Kline (2011) p249 writes:

To identify a hierarchical CFA model, there must be at least three
first-order factors. Otherwise, the direct effects of the second-order
factor on the first-order factors or the disturbance variances may be
underidentified. Each first-order factor should have at least two
indicators.

  1. Kline presents this as a hard and fast rule. Are there any exceptions to this rule that could apply in a practical scenario (even if those exceptions are a bit farfetched)?

  2. Why are 3+ first-order factors required? If we forget about hierarchical factor analysis for a moment, I know that in a regular factor analysis having two indicators per factor and two factors is a technical minimum. That is, with two indicators per factor and two factors we might have with empirical underidentification or nonconvergence of iterative estimation, but usually it more or less works. I figured that since the second-order factor has no indicators, the first-order factors were in a way acting like indicators for the second-order factor. So maybe a model with one second-order factor and two first-order factors was kinda like a factor analysis model with two indicators and only one factor, which doesn't work. Is that an appropriate analogy for why it doesn't work?

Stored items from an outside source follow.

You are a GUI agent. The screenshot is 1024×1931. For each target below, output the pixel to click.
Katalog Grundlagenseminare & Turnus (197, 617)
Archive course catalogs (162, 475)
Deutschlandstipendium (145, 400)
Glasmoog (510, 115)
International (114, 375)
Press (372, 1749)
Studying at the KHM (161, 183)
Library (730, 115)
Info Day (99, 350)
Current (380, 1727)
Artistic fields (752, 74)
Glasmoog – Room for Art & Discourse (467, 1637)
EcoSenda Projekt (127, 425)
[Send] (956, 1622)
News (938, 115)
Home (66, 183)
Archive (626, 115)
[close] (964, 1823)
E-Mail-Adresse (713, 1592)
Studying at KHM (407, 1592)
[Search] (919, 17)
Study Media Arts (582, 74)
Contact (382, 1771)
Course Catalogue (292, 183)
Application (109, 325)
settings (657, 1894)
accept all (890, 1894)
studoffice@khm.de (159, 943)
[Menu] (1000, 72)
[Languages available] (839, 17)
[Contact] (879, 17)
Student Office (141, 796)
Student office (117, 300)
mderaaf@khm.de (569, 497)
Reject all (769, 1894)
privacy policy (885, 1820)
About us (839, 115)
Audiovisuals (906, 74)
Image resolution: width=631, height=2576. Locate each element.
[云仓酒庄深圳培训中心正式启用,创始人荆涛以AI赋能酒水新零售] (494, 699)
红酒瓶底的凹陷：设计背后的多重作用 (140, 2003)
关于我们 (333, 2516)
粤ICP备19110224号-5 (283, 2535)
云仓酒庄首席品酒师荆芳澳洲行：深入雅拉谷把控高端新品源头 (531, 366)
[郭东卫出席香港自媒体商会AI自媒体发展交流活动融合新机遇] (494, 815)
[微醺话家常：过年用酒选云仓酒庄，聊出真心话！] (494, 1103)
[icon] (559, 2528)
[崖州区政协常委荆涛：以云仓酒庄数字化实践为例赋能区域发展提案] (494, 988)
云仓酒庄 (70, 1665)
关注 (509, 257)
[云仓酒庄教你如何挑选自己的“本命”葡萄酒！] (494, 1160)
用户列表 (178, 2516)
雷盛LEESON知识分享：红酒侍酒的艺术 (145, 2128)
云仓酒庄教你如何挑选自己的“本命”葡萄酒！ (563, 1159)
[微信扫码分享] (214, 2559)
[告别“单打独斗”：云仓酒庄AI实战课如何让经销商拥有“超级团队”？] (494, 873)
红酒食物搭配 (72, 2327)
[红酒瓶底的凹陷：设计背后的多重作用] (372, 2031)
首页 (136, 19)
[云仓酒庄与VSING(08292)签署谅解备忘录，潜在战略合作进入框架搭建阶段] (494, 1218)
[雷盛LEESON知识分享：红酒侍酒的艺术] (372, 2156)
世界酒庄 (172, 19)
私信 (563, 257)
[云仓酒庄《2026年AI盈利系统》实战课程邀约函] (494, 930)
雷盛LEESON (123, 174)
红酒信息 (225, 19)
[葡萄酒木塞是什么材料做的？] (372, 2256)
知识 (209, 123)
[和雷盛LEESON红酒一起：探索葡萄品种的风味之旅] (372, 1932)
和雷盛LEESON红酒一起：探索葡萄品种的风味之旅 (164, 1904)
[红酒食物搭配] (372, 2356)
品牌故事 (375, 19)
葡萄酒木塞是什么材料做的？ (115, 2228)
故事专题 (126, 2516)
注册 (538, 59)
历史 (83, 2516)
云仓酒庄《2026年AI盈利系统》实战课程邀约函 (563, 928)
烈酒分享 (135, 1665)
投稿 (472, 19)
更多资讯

  3. What should I do in a situation in which I 'want' to test a hierarchical factor model with a single second-order factor only two first-order factors? Are such models inherently untestable, or is there some way around this?

Kline, R. B. (2011). Principles and practice of structural equation modeling. Guilford publications.

Best Answer

It's not really a hard and fast rule, it's just that if you only have two first order factors, your model will be equivalent to a model where they are correlated. Your point 2 is correct.

It's just like if you have two measured variables, and want to fit a single factor model. If you have two variables (latent or measured), you have one covariance / correlation to account for - so you have only got 1 degree of freedom.

Say that these two variables are correlated 0.64. You want to estimate two loadings, but you only have 1 df, so you can only estimate one parameter. The way to fix that is to constrain the two loadings to be equal. If you do that, the loadings will be sqrt(0.64) = 0.8.

So (to address point 3) you can fit the model, but it won't tell you anything you didn't already know, and you won't learn anything from it.

(I'd argue that three first order factors doesn't tell you something - the factor loadings are a transformation of the factor covariance matrix, and are completely determined - you need four factors to over-identify the second order factor).